Wednesday, July 30, 2014

Shifting from Identity to Solidarity

In order to transform we must be willing to give up our culture of identity and move toward a culture of solidarity. There is a tendency to belong to groups based on how closely those groups mirror our own beliefs and backgrounds. As a result, those groups have little potential for transforming themselves, the individuals who belong to them or the larger world.

Mere “believing and belonging” in religion (or in any sphere of human activity) tend to lead us toward like-minded people and groups that look and think much as we do. A commitment to real transformation, on the other hand, tends to lead us toward diverse groups of people who most likely look, think and believe differently than we do. The transformation that takes place in and through such groups enables us to see those who seem radically different from ourselves to be like-hearted and united with us and all the world in an essential way.

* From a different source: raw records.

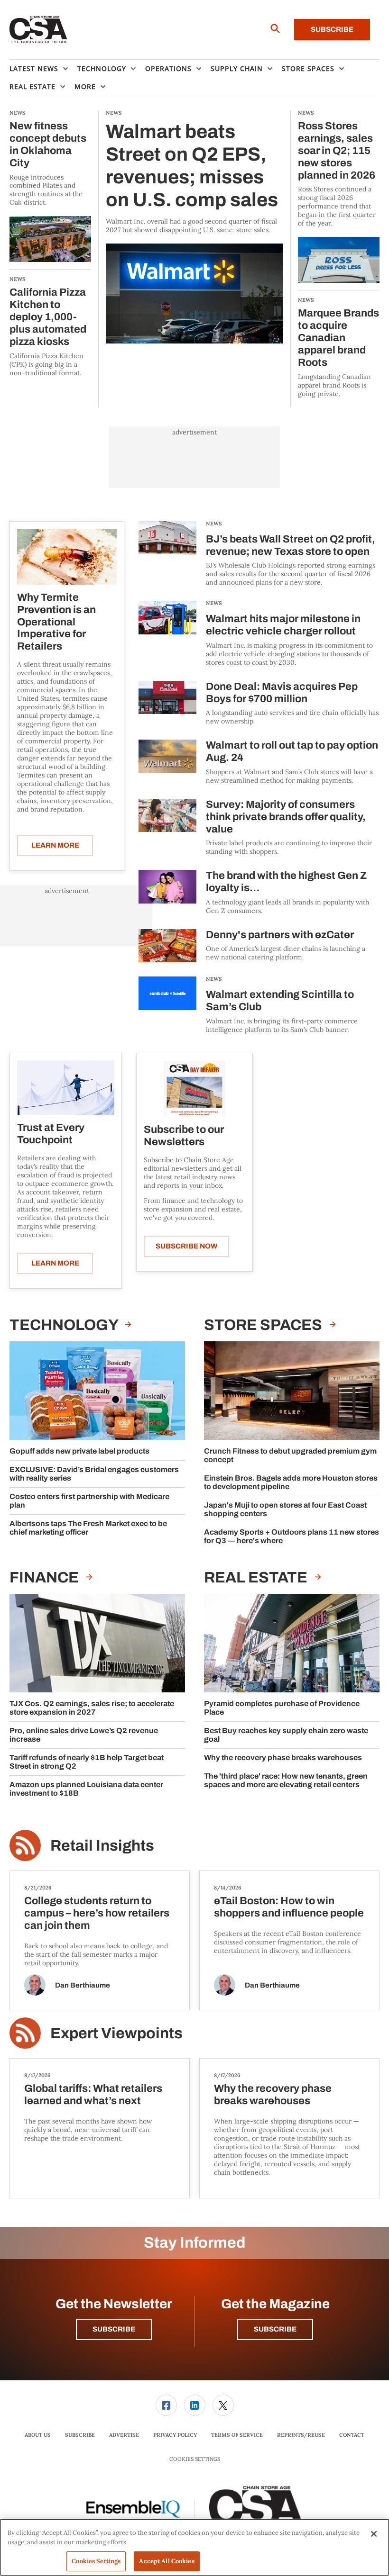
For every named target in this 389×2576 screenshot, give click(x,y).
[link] (166, 2405)
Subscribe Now (186, 1246)
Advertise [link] (124, 2434)
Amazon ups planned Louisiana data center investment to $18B (86, 1789)
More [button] (85, 86)
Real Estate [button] (32, 86)
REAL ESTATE (257, 1577)
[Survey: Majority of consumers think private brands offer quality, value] (167, 827)
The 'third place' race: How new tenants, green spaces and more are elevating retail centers (286, 1780)
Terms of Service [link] (237, 2434)
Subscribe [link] (80, 2434)
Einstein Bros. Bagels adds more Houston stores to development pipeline (291, 1482)
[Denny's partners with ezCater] (167, 946)
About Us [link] (38, 2434)
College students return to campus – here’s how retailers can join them (96, 1913)
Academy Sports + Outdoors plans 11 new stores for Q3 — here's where (291, 1536)
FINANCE (45, 1577)
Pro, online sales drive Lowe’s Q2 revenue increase (83, 1734)
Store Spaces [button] (308, 68)
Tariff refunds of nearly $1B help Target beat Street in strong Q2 (86, 1761)
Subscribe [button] (114, 2329)
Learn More (55, 845)
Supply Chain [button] (237, 68)
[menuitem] (43, 69)
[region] (194, 2547)
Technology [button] (101, 68)
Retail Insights (102, 1845)
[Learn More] (67, 557)
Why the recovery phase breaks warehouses (283, 1757)
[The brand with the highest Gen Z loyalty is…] (167, 892)
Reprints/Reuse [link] (301, 2434)
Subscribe (332, 29)
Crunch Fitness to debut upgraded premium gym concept (290, 1455)
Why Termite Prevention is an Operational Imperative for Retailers (56, 622)
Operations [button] (168, 68)
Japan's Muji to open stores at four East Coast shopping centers (285, 1509)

When people first discover a religious community that feels like home to them, they might believe that their religious journey is done. But such a religious community is at best a starting place or home base from which the transformational journey might begin. This journey leads us toward a culture of solidarity—a culture of “acting with” rather than “believing in” or “belonging to.”

Tuesday, July 15, 2014

Transformation and Loss

Transformation requires loss. Transformative change simply cannot occur unless something is left behind, whether it’s an old way of relating to the world or beloved friends or a hometown or a cherished home. But leaving the old things behind does not mean closing our hearts to them—such a thing isn’t really possible, even though it might seem more desirable than experiencing loss.

What’s required is not only a turning away from something and a turning toward something else but also a willingness to feel both in their entirety and to be truly changed by the experience. We grieve not so much to “get over” something but rather to let ourselves be softened by the experience. For it is through our softness that we are transformed.

Writing about the experience of the death of a loved one, Anne Lamott said: “It’s like having a broken leg that never heals perfectly—that still hurts when the weather gets cold, but you learn to dance with the limp.”

So it is with any big loss: Either we learn to dance with the limp or we stop dancing altogether. And it is only through this kind of dancing that we are transformed.